* Written request 1
In the podcast transcript, swap "Facebook" for "Instagram" and write out the part between "So. So we have" and "here's the interview.", inclusive.
* Written request 2
According to the podcast transcript, roughly how many hours a day does Kirti Man Koholi drive when he travels for work?

* Passage to read
------------------------------
So. So we have an interview. Yeah. So what is interesting? So this is a listener called Kurtiman. Kurtiman got in touch with us from India. I got very excited. I knew we had listeners in India, but we'd never spoken to any before. And basically when we put a shout out, say if anybody's got anything fun they've been working on that they'd like to share, Kurtman got straight back in touch. And he works for one of India's largest gadget research websites, and they've run some really interesting stuff, kind of reviewing different gadgets and stuff. And what he done is he's applied multivariate testing effectively to his Facebook advertising. And I think the insights that he's got are really, really interesting. It's a really interesting case study that I think everybody should listen into. So, without further ado, here's the interview.
Kieran Rogers
Hello and welcome back to the Digital Marketing Podcast. My name is Kieran Rogers and I'm excited today because we've got something a bit different for you. A few podcasts ago, we put out a shout asking people to get in touch if they had anything thought other listeners might like to hear about. And we have one such person on the line today, all the way from India via Skype, and his name is Kurtiman. Hello, Kurtiman.
Kirti Man Koholi
Hi, Kiran, how are you?
Kieran Rogers
I'm all right. And Kurtiman, you're a. You're a podcast listener. How did you come. Yes, how did you come to find out about the podcast?
Kirti Man Koholi
So I've been a podcast last few months actually. So I, when I travel for work, I drive around four hours a day and I used to listen to a lot of music earlier but now started utilizing my time to listen to podcasts and I listened to a lot of podcasts earlier, but I found your podcast particularly very relevant to the work I do. So I've been a fan since then and I've been regularly listening to podcasts since then.
Kieran Rogers
Fantastic. Well, thank you so much for getting in touch. I suppose really we should start by encouraging you to introduce yourself. Really. So tell me your full name and what you do.
Kirti Man Koholi
So my name is Kirti Man Koholi and I'm a digital marketing manager with almost five years of expertise in social media marketing, performance marketing growth, hacking and E commerce. So currently I'm working with 91Mobiles.
------------------------------
* Source material
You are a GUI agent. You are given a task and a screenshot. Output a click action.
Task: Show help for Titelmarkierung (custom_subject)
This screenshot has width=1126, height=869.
------------------------------
* Correct answer 1
So. So we have an interview. Yeah. So what is interesting? So this is a listener called Kurtiman. Kurtiman got in touch with us from India. I got very excited. I knew we had listeners in India, but we'd never spoken to any before. And basically when we put a shout out, say if anybody's got anything fun they've been working on that they'd like to share, Kurtman got straight back in touch. And he works for one of India's largest gadget research websites, and they've run some really interesting stuff, kind of reviewing different gadgets and stuff. And what he done is he's applied multivariate testing effectively to his Instagram advertising. And I think the insights that he's got are really, really interesting. It's a really interesting case study that I think everybody should listen into. So, without further ado, here's the interview.

* Correct answer 2
Around four hours a day.